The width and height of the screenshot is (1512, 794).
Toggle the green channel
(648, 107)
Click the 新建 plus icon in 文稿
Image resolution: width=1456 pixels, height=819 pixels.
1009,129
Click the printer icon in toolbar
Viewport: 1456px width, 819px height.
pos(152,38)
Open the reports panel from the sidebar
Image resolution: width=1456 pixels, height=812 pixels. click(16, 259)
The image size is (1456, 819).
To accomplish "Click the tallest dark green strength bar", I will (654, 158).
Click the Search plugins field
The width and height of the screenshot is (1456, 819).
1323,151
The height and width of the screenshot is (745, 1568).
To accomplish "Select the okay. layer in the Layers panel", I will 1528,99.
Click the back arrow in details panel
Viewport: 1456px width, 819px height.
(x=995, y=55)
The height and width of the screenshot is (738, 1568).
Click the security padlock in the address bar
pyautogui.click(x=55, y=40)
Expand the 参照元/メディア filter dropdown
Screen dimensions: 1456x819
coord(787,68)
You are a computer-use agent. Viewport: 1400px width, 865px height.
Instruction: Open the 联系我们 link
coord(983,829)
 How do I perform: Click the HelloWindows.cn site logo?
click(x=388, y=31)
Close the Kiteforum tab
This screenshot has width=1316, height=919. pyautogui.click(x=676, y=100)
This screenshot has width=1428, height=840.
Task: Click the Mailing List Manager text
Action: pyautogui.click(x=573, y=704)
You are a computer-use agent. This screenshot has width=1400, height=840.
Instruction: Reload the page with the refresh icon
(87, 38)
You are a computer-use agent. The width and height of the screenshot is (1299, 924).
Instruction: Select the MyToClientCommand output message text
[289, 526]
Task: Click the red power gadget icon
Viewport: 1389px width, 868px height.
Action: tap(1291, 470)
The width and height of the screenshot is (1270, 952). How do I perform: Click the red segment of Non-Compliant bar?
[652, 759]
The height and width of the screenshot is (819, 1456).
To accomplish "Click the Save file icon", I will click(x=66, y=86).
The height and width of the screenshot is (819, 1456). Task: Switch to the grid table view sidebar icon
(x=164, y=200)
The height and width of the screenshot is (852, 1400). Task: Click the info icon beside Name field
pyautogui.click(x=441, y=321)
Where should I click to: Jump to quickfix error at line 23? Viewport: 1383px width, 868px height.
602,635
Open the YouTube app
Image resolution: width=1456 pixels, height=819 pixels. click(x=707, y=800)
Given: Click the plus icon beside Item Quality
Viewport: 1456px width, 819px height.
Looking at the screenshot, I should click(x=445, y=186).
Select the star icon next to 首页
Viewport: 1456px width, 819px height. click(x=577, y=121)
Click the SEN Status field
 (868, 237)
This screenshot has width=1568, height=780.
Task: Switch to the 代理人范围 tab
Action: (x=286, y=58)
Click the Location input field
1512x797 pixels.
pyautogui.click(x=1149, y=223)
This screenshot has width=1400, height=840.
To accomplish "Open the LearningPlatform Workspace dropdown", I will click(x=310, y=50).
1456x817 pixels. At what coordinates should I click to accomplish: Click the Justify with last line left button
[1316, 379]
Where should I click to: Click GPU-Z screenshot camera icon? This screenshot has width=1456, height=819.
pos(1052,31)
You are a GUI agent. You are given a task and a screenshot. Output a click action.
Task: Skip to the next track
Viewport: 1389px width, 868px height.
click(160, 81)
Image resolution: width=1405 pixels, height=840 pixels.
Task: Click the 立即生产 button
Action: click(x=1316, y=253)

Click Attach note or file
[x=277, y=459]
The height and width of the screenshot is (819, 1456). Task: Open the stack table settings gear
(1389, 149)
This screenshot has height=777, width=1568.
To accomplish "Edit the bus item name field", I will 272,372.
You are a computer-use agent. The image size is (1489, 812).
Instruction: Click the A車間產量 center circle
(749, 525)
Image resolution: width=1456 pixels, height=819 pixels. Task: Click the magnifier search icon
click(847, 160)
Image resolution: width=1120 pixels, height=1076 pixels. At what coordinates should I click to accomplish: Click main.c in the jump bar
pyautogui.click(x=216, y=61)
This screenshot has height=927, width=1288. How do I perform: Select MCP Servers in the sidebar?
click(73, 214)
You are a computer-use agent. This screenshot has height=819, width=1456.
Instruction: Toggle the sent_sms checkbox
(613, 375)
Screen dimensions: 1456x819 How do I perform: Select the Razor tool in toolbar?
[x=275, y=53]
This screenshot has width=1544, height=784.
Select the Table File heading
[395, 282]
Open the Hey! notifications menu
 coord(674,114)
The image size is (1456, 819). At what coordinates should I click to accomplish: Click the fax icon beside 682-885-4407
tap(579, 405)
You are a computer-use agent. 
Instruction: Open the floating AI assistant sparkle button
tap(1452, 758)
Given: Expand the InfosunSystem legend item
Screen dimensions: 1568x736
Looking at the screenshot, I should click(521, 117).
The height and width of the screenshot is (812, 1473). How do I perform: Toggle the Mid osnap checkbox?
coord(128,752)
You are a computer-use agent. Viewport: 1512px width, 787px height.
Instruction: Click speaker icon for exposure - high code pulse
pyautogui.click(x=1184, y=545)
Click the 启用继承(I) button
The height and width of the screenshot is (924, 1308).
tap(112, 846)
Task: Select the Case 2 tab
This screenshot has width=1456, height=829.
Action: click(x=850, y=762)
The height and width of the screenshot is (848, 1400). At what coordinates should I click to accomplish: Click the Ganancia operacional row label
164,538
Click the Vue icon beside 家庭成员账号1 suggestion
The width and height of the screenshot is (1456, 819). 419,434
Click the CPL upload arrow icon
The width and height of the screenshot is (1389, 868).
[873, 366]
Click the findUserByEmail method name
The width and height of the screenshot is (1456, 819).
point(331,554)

-=-=-

For every line above that holds the word "Expand", report the whole line.

### Result
Expand the 参照元/メディア filter dropdown
Given: Expand the InfosunSystem legend item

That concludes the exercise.